Handshake (unchanged, run over the native channel). The content posts connect (with its protocol_version); the native host replies init carrying component_id + protocol_version (or reject for an unsupported version) via __rcWebComponentsReceive. The content retries connect until it gets a reply, so a not-yet-ready native host is handled. After init the channel is open and send / request / on behave exactly as on web.

// JS -> native: postMessage(json) where json = JSON.stringify(frame):
//   {"channel":"rc-web-components","protocol_version":1,"kind":"connect","component_id":""}
// native -> JS: window.__rcWebComponentsReceive(data) with a string or object:
//   {"channel":"rc-web-components","protocol_version":1,"kind":"init","component_id":"checkout-1"}

Security model on native

The native host is the sole trusted peer: there is no window.parent and no origin to pin, so the SDK skips origin/source validation on native. It still enforces the channel discriminator (channel === "rc-web-components"), the protocol_version match, and the component_id (post-init) exactly as on web. Harden the WebView at the platform layer — scope Android's addWebMessageListener / addDocumentStartJavaScript allowedOriginRules to the RC CDN origin (e.g. https://*.components.revenuecat-static.com), validate WKScriptMessage.frameInfo on iOS, and restrict navigation and file access. On destroy() the SDK removes the window.__rcWebComponentsReceive global.

Injecting rc-sdk.js at document start

Resolve the release through the manifest (fetch sdk.json, look up String(protocol_version), take its content_sdk) and inject that same immutable build (<cdn-base>/<content_sdk>) at document-start so window.RC exists before the developer bundle runs — exactly as on web (there is no /v<major>/ alias):

  • iOSWKUserScript(source: rcSdkJs, injectionTime: .atDocumentStart, forMainFrameOnly: true) on configuration.userContentController.
  • AndroidWebViewCompat.addDocumentStartJavaScript(webView, rcSdkJs, allowedOriginRules) (AndroidX).

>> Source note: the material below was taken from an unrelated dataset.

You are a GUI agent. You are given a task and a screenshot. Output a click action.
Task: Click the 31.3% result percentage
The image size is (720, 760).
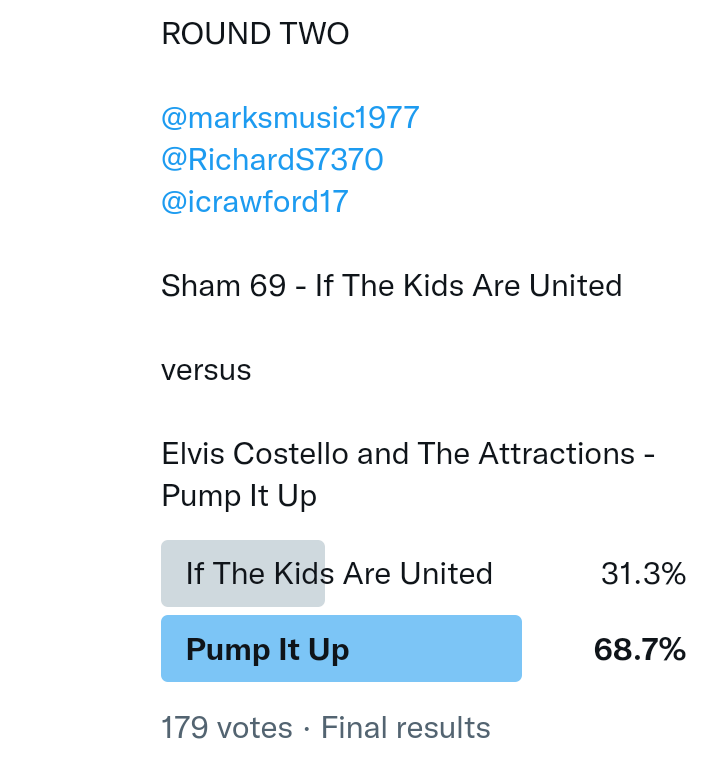pyautogui.click(x=643, y=574)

The native host implements the protocol

The host half is implemented natively (mirroring createHostBridge): parse/emit the JSON envelope, run the connect / init handshake, assign component_id, reject an unsupported protocol_version, and correlate request / response. For reference/testing the content entry also exports detectNativeHost, NativeTransport, WindowTransport, and the NATIVE_CHANNEL / NATIVE_RECEIVE_GLOBAL constants.